§ **Required task**: Copy every one of the entries below word for word, keeping each line as it is.

[start]

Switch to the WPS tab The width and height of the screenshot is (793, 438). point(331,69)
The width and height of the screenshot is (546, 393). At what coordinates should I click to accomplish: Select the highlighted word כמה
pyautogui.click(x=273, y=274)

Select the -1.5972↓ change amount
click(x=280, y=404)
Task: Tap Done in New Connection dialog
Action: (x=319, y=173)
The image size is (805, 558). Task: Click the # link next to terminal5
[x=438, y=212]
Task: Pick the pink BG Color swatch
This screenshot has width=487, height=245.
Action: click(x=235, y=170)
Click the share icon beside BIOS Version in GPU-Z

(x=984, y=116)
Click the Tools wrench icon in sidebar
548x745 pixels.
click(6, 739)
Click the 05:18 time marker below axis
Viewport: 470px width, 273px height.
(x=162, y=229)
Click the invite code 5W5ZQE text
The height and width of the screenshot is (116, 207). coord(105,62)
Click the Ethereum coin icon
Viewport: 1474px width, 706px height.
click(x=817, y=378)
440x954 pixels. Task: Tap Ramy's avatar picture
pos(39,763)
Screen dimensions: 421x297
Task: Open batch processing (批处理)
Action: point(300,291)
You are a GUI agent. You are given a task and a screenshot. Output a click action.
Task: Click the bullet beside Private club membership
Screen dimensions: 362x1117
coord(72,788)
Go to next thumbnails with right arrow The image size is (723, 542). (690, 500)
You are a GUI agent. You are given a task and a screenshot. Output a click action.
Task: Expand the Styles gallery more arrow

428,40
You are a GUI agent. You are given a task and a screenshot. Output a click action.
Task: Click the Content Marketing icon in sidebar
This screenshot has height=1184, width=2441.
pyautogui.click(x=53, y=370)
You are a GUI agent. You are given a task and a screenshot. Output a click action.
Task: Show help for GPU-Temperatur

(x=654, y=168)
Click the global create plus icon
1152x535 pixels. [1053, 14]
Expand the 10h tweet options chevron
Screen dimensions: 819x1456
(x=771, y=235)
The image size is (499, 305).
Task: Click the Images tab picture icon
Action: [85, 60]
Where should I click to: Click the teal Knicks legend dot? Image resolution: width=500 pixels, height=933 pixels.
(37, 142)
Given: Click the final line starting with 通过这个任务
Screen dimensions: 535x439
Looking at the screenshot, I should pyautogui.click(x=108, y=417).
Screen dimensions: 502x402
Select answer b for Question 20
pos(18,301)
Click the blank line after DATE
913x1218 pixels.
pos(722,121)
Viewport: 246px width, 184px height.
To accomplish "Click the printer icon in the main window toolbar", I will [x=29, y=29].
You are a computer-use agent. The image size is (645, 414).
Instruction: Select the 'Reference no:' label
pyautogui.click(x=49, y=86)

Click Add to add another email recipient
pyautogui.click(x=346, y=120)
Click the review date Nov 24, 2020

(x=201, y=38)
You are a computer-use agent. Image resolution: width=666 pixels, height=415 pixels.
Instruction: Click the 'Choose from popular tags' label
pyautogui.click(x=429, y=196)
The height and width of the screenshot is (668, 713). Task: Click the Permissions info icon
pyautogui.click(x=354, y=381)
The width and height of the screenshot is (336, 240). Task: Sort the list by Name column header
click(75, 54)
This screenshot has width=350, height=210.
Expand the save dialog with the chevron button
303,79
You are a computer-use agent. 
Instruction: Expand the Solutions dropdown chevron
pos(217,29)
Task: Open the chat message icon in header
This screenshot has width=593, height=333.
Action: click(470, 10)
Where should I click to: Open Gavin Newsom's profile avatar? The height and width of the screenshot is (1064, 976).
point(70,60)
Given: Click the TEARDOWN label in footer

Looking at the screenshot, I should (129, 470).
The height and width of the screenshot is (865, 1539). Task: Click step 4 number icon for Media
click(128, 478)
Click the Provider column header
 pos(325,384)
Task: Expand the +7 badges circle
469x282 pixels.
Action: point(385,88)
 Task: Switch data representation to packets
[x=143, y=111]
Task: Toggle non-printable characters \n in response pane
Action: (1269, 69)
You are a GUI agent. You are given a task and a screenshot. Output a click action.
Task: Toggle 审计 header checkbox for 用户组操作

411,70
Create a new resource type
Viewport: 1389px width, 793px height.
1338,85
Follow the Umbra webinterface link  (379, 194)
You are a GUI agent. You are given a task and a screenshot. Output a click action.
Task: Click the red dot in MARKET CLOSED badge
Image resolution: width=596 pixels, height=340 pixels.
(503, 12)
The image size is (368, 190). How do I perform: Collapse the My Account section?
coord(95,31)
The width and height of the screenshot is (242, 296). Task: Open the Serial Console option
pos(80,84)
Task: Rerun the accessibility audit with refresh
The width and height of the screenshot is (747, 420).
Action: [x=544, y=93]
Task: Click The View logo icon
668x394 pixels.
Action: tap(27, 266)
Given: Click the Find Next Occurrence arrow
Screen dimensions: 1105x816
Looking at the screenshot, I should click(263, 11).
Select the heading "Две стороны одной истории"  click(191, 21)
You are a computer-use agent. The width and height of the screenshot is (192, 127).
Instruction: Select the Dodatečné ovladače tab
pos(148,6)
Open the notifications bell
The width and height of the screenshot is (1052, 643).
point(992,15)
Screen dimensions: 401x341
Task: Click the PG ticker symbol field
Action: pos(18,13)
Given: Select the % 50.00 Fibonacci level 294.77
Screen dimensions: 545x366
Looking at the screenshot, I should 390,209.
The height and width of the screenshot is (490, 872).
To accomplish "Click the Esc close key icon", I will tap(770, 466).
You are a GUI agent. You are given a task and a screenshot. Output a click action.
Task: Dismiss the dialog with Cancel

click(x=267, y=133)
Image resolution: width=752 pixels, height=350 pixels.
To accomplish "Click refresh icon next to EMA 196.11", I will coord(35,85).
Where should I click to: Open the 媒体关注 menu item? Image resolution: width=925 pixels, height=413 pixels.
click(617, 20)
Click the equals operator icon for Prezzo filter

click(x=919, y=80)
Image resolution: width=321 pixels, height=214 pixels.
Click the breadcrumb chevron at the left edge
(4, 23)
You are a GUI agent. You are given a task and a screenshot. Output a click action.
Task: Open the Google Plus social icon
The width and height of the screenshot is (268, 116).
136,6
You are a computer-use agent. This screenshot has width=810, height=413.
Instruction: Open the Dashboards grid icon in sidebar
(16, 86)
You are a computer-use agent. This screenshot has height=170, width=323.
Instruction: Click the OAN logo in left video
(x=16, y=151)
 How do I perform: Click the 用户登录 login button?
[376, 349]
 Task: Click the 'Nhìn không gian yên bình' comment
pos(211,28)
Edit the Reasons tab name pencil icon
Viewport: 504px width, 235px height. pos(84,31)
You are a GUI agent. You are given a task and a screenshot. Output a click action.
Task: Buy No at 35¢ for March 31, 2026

[end]

§ **Solution to this task**:
Switch to the WPS tab The width and height of the screenshot is (793, 438). point(331,69)
The width and height of the screenshot is (546, 393). At what coordinates should I click to accomplish: Select the highlighted word כמה
pyautogui.click(x=273, y=274)

Select the -1.5972↓ change amount
click(x=280, y=404)
Task: Tap Done in New Connection dialog
Action: (x=319, y=173)
The image size is (805, 558). Task: Click the # link next to terminal5
[x=438, y=212]
Task: Pick the pink BG Color swatch
This screenshot has width=487, height=245.
Action: click(x=235, y=170)
Click the share icon beside BIOS Version in GPU-Z

(x=984, y=116)
Click the Tools wrench icon in sidebar
548x745 pixels.
click(6, 739)
Click the 05:18 time marker below axis
Viewport: 470px width, 273px height.
(x=162, y=229)
Click the invite code 5W5ZQE text
The height and width of the screenshot is (116, 207). coord(105,62)
Click the Ethereum coin icon
Viewport: 1474px width, 706px height.
click(x=817, y=378)
440x954 pixels. Task: Tap Ramy's avatar picture
pos(39,763)
Screen dimensions: 421x297
Task: Open batch processing (批处理)
Action: point(300,291)
You are a GUI agent. You are given a task and a screenshot. Output a click action.
Task: Click the bullet beside Private club membership
Screen dimensions: 362x1117
coord(72,788)
Go to next thumbnails with right arrow The image size is (723, 542). (690, 500)
You are a GUI agent. You are given a task and a screenshot. Output a click action.
Task: Expand the Styles gallery more arrow

428,40
You are a GUI agent. You are given a task and a screenshot. Output a click action.
Task: Click the Content Marketing icon in sidebar
This screenshot has height=1184, width=2441.
pyautogui.click(x=53, y=370)
You are a GUI agent. You are given a task and a screenshot. Output a click action.
Task: Show help for GPU-Temperatur

(x=654, y=168)
Click the global create plus icon
1152x535 pixels. [1053, 14]
Expand the 10h tweet options chevron
Screen dimensions: 819x1456
(x=771, y=235)
The image size is (499, 305).
Task: Click the Images tab picture icon
Action: [85, 60]
Where should I click to: Click the teal Knicks legend dot? Image resolution: width=500 pixels, height=933 pixels.
(37, 142)
Given: Click the final line starting with 通过这个任务
Screen dimensions: 535x439
Looking at the screenshot, I should pyautogui.click(x=108, y=417).
Screen dimensions: 502x402
Select answer b for Question 20
pos(18,301)
Click the blank line after DATE
913x1218 pixels.
pos(722,121)
Viewport: 246px width, 184px height.
To accomplish "Click the printer icon in the main window toolbar", I will [x=29, y=29].
You are a computer-use agent. The image size is (645, 414).
Instruction: Select the 'Reference no:' label
pyautogui.click(x=49, y=86)

Click Add to add another email recipient
pyautogui.click(x=346, y=120)
Click the review date Nov 24, 2020

(x=201, y=38)
You are a computer-use agent. Image resolution: width=666 pixels, height=415 pixels.
Instruction: Click the 'Choose from popular tags' label
pyautogui.click(x=429, y=196)
The height and width of the screenshot is (668, 713). Task: Click the Permissions info icon
pyautogui.click(x=354, y=381)
The width and height of the screenshot is (336, 240). Task: Sort the list by Name column header
click(75, 54)
This screenshot has width=350, height=210.
Expand the save dialog with the chevron button
303,79
You are a computer-use agent. 
Instruction: Expand the Solutions dropdown chevron
pos(217,29)
Task: Open the chat message icon in header
This screenshot has width=593, height=333.
Action: click(470, 10)
Where should I click to: Open Gavin Newsom's profile avatar? The height and width of the screenshot is (1064, 976).
point(70,60)
Given: Click the TEARDOWN label in footer

Looking at the screenshot, I should (129, 470).
The height and width of the screenshot is (865, 1539). Task: Click step 4 number icon for Media
click(128, 478)
Click the Provider column header
 pos(325,384)
Task: Expand the +7 badges circle
469x282 pixels.
Action: point(385,88)
 Task: Switch data representation to packets
[x=143, y=111]
Task: Toggle non-printable characters \n in response pane
Action: (1269, 69)
You are a GUI agent. You are given a task and a screenshot. Output a click action.
Task: Toggle 审计 header checkbox for 用户组操作

411,70
Create a new resource type
Viewport: 1389px width, 793px height.
1338,85
Follow the Umbra webinterface link  (379, 194)
You are a GUI agent. You are given a task and a screenshot. Output a click action.
Task: Click the red dot in MARKET CLOSED badge
Image resolution: width=596 pixels, height=340 pixels.
(503, 12)
The image size is (368, 190). How do I perform: Collapse the My Account section?
coord(95,31)
The width and height of the screenshot is (242, 296). Task: Open the Serial Console option
pos(80,84)
Task: Rerun the accessibility audit with refresh
The width and height of the screenshot is (747, 420).
Action: [x=544, y=93]
Task: Click The View logo icon
668x394 pixels.
Action: tap(27, 266)
Given: Click the Find Next Occurrence arrow
Screen dimensions: 1105x816
Looking at the screenshot, I should click(263, 11).
Select the heading "Две стороны одной истории"  click(191, 21)
You are a computer-use agent. The width and height of the screenshot is (192, 127).
Instruction: Select the Dodatečné ovladače tab
pos(148,6)
Open the notifications bell
The width and height of the screenshot is (1052, 643).
point(992,15)
Screen dimensions: 401x341
Task: Click the PG ticker symbol field
Action: pos(18,13)
Given: Select the % 50.00 Fibonacci level 294.77
Screen dimensions: 545x366
Looking at the screenshot, I should 390,209.
The height and width of the screenshot is (490, 872).
To accomplish "Click the Esc close key icon", I will tap(770, 466).
You are a GUI agent. You are given a task and a screenshot. Output a click action.
Task: Dismiss the dialog with Cancel

click(x=267, y=133)
Image resolution: width=752 pixels, height=350 pixels.
To accomplish "Click refresh icon next to EMA 196.11", I will coord(35,85).
Where should I click to: Open the 媒体关注 menu item? Image resolution: width=925 pixels, height=413 pixels.
click(617, 20)
Click the equals operator icon for Prezzo filter

click(x=919, y=80)
Image resolution: width=321 pixels, height=214 pixels.
Click the breadcrumb chevron at the left edge
(4, 23)
You are a GUI agent. You are given a task and a screenshot. Output a click action.
Task: Open the Google Plus social icon
The width and height of the screenshot is (268, 116).
136,6
You are a computer-use agent. This screenshot has width=810, height=413.
Instruction: Open the Dashboards grid icon in sidebar
(16, 86)
You are a computer-use agent. This screenshot has height=170, width=323.
Instruction: Click the OAN logo in left video
(x=16, y=151)
 How do I perform: Click the 用户登录 login button?
[376, 349]
 Task: Click the 'Nhìn không gian yên bình' comment
pos(211,28)
Edit the Reasons tab name pencil icon
Viewport: 504px width, 235px height. pos(84,31)
You are a GUI agent. You are given a task and a screenshot. Output a click action.
Task: Buy No at 35¢ for March 31, 2026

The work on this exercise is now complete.